Database redundancies are always undesirable?

Asked

Viewed 2,560 times

12

I am developing a system that keeps a record of all financial transactions occurring in a bank account (simple matches). There is a redundancy in my data model: a table saldo_conta keeps a list of dates and balances for a particular account, and another table movimentacao_financeira maintains a list of entries and exits for a particular account. These tables are redundant, because the information of one could be computed from the data of the other (in fact, there is a small difference, as will be explained below).

However, this redundancy has proved useful in the past: due to a bug in the user interface, several releases have been logged with the wrong value. But the bug did not affect the other table, so I got two tables with historical discrepancies. Once determined which of them was correct (and after fixing the bug, of course), it was a simple matter to execute a script to recalculate the incorrect table values based on the other.

Despite this, I am not 100% convinced that maintaining this redundancy is the most correct way to do the modeling. I want my system to be robust, and I don’t know how I would make this error recovery if it wasn’t for redundancy (logs don’t keep detailed information about the releases), I think I would have to manually check each of them with bank reports attached [in image format]. Even so, I have this "preconceived notion" that it is a bad practice, only that I lack objective arguments to guide my decision.

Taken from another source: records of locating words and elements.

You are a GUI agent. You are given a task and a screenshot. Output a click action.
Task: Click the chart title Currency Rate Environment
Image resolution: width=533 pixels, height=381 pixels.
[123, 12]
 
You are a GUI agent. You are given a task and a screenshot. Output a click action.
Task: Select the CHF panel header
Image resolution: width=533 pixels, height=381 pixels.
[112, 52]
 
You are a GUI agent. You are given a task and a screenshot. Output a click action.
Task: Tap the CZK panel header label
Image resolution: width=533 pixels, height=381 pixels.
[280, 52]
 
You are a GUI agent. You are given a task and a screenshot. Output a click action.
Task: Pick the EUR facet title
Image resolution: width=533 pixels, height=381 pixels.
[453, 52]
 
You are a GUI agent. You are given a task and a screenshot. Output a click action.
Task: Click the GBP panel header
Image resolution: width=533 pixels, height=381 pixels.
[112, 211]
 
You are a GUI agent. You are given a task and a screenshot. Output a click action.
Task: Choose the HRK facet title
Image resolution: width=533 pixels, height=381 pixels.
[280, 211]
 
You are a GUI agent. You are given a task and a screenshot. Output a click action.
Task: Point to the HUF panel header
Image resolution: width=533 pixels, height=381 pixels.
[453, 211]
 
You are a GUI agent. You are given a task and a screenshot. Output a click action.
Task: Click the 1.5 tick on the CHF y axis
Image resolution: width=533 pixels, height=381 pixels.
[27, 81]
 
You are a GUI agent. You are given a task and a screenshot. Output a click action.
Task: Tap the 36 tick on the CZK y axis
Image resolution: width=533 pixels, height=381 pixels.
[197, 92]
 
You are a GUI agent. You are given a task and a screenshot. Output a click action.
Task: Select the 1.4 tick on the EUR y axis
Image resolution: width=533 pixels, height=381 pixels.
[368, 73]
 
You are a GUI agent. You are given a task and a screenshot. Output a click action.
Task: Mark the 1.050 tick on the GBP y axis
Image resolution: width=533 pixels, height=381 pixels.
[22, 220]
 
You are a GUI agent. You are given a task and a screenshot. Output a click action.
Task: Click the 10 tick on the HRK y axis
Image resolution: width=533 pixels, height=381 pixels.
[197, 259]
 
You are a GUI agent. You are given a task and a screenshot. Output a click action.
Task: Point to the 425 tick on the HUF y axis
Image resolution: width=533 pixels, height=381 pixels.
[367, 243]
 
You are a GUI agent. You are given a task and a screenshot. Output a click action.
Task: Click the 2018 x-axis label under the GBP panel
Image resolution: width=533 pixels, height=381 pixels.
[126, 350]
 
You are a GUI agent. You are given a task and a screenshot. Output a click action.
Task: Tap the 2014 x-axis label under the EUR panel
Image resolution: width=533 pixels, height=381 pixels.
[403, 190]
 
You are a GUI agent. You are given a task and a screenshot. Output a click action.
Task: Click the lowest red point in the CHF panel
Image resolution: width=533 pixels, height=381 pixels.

Is it always bad to maintain redundancies in a relational data model? And if the answer is "yes", would there be an alternative way to prevent bugs that might affect the most important data? (i.e. simplify recovery in case of errors)


Updating: a little more than background in my specific case - the table movimentacao_financeira contains a list of transactions initiated but not necessarily confirmed. An example would be the issue of a check: the money has already been "spent" (in the sense that it is already provisioned, can not be used for anything else), but while the check is not cashed it is not yet in the bank records. Already the table saldo_conta records the balances already reconciled, that is, what appears in the statement. There is a relationship N x 1 between these tables - as several individual transactions can be confirmed by a single bank conciliation.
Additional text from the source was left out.